Note 8 — Commitments and Contingencies

The Company is involved in a variety of claims, suits, investigations and proceedings arising in the ordinary course of business, including actions with respect to intellectual property claims, breach of contract claims, labor and employment claims, tax and other matters. Although claims, suits, investigations and proceedings are inherently uncertain and their results cannot be predicted with certainty, the Company believes that the resolution of its current pending matters will not have a material adverse effect on its business, financial condition, results of operations or liquidity.

The Company entered into the Indemnification Agreement with the Indemnitors in connection with the Company’s acquisition of WildBlue. Pursuant to the terms of the Indemnification Agreement, the Indemnitors agreed to indemnify the Company for any damages relating to, among other things, the Action. During the third quarter of fiscal year 2012, the parties to the Action entered into a settlement agreement whereby the parties agreed to release all claims in exchange for a payment of $20.5 million by WildBlue to the plaintiffs. Payment of this amount by WildBlue was expressly conditioned upon the Indemnitors fully funding all amounts other than the $0.5 million the Company was obligated to pay under the Indemnification Agreement. Accordingly, the Company recorded an additional $20.0 million liability related to the probable settlement of the Action and corresponding indemnification receivable of $20.0 million pursuant to the Indemnification Agreement in the condensed consolidated balance sheets as of December 30, 2011 as an element of current accrued liabilities and prepaid expenses and other current assets, respectively. Subsequent to the quarter end, in January 2012, in accordance with the terms of the settlement agreement, the Company received $20.0 million in cash from the Indemnitors and paid $20.5 million to the plaintiffs in the Action.
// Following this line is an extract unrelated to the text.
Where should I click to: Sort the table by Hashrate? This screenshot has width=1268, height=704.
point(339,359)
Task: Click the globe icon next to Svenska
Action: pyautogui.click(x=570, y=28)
The Company has contracts with various U.S. government agencies. Accordingly, the Company is routinely subject to audit and review by the DCAA and other U.S. government agencies for its performance on government contracts, indirect rates and pricing practices, accounting and management internal control systems, and compliance with applicable contracting and procurement laws, regulations and standards. Such audits or reviews could result in significant customer refunds, penalties and sanctions against the Company, and could adversely affect the Company’s ability to compete for contracts, perform contracts or receive timely payment on contracts. The Company’s incurred cost audits by the DCAA have not been completed for fiscal year 2003 and subsequent fiscal years. Although the Company has recorded contract revenues subsequent to fiscal year 2002 based upon an estimate of costs that the Company believes will be approved upon final audit or review, the Company does not know the outcome of any ongoing or future audits or reviews and adjustments, and if future adjustments exceed the Company’s estimates, its profitability would be adversely affected. As of December 30, 2011 and April 1, 2011, the Company had $6.7 million in contract-related reserves for its estimate of potential refunds to customers for potential cost adjustments on several multi-year U.S. government cost reimbursable contracts. This reserve is classified as either an element of accrued liabilities or as a reduction of unbilled accounts receivable based on status of the related contracts.